» Description of the task
Restate word for word the lines of the material below, from the line with "The width and height of the screenshot is (1568, 380)." to the line with "Given: Click the TH anchor bar", both lines included, and no others.
=-=-=
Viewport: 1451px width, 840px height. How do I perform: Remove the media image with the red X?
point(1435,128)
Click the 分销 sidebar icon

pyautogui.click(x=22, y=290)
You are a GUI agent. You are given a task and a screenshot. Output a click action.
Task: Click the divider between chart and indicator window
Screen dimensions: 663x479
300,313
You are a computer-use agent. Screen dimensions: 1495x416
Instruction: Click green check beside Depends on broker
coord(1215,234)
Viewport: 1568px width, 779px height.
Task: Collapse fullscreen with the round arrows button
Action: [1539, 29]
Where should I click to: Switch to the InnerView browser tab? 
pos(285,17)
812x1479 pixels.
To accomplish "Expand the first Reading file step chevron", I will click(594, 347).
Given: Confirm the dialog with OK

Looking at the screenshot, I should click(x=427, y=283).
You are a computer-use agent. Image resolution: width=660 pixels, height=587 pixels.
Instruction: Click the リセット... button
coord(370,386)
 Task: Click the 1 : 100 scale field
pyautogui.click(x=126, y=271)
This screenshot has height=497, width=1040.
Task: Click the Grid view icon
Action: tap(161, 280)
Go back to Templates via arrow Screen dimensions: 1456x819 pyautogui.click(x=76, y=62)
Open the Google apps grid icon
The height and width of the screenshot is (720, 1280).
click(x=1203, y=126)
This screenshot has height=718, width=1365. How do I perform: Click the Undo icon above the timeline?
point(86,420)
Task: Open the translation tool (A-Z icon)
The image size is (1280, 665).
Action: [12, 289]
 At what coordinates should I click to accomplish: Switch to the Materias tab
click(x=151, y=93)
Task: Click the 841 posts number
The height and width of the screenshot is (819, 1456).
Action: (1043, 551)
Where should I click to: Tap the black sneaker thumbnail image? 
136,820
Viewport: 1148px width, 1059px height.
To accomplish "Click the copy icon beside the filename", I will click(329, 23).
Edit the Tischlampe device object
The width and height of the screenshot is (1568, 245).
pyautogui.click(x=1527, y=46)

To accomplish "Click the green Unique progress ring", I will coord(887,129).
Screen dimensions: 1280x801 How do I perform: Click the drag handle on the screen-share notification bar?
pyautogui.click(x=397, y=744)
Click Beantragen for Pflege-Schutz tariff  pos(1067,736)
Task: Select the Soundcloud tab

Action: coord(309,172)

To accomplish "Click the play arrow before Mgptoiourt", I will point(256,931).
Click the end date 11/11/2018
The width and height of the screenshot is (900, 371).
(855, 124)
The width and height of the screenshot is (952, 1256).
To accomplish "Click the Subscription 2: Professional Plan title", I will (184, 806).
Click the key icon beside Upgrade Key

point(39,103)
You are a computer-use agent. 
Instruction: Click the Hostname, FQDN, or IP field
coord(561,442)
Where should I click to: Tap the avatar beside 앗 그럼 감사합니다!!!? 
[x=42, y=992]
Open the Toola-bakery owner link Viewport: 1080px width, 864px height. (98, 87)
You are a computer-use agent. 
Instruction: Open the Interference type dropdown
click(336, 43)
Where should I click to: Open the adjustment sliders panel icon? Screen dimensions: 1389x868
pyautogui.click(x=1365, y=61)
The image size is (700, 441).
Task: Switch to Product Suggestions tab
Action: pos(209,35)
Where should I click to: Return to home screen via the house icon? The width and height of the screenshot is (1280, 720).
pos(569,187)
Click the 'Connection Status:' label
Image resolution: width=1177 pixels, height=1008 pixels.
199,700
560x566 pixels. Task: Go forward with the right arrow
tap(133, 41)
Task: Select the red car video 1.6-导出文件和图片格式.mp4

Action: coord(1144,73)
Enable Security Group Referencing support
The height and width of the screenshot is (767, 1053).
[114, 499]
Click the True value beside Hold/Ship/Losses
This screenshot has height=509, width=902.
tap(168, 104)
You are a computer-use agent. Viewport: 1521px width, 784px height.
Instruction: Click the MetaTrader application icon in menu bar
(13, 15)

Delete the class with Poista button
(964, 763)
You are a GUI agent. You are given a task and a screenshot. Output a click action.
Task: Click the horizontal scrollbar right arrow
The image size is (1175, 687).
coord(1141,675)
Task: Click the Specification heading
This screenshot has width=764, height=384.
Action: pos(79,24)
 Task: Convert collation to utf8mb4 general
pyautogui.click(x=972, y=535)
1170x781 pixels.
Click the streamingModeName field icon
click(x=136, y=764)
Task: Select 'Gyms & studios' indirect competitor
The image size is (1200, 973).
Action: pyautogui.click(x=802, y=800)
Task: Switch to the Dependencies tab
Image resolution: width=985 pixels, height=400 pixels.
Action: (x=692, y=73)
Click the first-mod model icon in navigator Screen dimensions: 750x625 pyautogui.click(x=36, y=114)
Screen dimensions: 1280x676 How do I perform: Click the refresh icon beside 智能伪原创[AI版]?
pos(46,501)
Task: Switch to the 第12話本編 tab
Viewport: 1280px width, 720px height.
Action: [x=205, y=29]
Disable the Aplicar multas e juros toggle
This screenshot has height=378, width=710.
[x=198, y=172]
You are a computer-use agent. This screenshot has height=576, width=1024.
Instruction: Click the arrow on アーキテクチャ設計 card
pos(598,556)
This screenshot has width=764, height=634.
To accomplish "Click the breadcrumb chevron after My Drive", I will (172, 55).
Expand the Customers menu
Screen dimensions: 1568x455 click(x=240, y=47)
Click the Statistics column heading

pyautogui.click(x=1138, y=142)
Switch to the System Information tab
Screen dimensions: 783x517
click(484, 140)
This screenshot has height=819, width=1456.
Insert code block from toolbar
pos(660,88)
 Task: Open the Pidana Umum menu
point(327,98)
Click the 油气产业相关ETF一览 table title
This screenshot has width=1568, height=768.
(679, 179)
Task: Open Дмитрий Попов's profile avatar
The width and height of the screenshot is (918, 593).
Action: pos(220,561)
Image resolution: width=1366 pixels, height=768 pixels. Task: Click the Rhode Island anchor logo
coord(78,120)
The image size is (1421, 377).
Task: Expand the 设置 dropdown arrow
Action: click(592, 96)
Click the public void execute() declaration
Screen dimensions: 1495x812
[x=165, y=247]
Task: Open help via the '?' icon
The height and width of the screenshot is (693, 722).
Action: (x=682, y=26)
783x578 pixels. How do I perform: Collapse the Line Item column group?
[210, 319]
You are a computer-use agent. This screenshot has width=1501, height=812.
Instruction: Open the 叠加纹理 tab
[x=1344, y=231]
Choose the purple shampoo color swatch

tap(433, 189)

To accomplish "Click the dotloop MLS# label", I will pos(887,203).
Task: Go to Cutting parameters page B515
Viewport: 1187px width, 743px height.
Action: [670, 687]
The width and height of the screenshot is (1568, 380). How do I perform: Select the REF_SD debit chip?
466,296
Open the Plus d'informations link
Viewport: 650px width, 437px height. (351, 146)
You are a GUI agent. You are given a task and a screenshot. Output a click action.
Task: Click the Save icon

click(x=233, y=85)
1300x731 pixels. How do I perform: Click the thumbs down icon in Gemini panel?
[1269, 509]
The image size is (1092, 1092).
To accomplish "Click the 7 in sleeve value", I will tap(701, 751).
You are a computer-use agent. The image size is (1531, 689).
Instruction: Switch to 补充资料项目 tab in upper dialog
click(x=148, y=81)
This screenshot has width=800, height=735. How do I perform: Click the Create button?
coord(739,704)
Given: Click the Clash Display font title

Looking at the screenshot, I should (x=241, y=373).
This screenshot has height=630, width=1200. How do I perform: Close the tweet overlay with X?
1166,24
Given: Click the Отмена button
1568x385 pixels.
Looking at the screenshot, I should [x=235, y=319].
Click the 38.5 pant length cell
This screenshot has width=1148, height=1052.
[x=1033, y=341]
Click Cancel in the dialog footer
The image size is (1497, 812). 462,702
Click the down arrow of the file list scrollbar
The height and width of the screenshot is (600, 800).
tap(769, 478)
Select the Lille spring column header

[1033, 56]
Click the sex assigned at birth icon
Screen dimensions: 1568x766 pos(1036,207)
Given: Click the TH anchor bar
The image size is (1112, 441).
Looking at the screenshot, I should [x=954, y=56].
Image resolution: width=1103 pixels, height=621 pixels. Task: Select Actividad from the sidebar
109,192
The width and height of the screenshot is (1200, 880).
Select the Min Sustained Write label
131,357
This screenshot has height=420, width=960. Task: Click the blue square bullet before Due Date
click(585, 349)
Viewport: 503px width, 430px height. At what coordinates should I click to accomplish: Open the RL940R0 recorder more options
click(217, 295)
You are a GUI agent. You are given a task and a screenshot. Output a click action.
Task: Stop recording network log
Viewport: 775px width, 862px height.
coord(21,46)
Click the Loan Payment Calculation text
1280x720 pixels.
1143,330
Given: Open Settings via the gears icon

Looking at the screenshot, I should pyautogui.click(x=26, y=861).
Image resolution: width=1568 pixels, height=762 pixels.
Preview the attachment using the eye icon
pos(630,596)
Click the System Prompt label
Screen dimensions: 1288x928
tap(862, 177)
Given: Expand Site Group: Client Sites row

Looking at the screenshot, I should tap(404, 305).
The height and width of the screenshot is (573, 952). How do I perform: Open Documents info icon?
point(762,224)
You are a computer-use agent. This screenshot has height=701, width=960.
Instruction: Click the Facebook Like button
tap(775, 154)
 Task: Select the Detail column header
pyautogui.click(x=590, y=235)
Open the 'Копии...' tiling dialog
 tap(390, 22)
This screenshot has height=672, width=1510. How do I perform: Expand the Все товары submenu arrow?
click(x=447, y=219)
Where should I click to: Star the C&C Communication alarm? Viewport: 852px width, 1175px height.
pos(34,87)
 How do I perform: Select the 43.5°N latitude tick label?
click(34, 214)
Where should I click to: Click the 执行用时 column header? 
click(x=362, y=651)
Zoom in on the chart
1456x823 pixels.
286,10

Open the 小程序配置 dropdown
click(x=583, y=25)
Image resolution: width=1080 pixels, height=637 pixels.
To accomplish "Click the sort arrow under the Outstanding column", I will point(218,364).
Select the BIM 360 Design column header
=-=-=
» Expected answer
The width and height of the screenshot is (1568, 380). How do I perform: Select the REF_SD debit chip?
466,296
Open the Plus d'informations link
Viewport: 650px width, 437px height. (351, 146)
You are a GUI agent. You are given a task and a screenshot. Output a click action.
Task: Click the Save icon

click(x=233, y=85)
1300x731 pixels. How do I perform: Click the thumbs down icon in Gemini panel?
[1269, 509]
The image size is (1092, 1092).
To accomplish "Click the 7 in sleeve value", I will tap(701, 751).
You are a computer-use agent. The image size is (1531, 689).
Instruction: Switch to 补充资料项目 tab in upper dialog
click(x=148, y=81)
This screenshot has width=800, height=735. How do I perform: Click the Create button?
coord(739,704)
Given: Click the Clash Display font title

Looking at the screenshot, I should (x=241, y=373).
This screenshot has height=630, width=1200. How do I perform: Close the tweet overlay with X?
1166,24
Given: Click the Отмена button
1568x385 pixels.
Looking at the screenshot, I should [x=235, y=319].
Click the 38.5 pant length cell
This screenshot has width=1148, height=1052.
[x=1033, y=341]
Click Cancel in the dialog footer
The image size is (1497, 812). 462,702
Click the down arrow of the file list scrollbar
The height and width of the screenshot is (600, 800).
tap(769, 478)
Select the Lille spring column header

[1033, 56]
Click the sex assigned at birth icon
Screen dimensions: 1568x766 pos(1036,207)
Given: Click the TH anchor bar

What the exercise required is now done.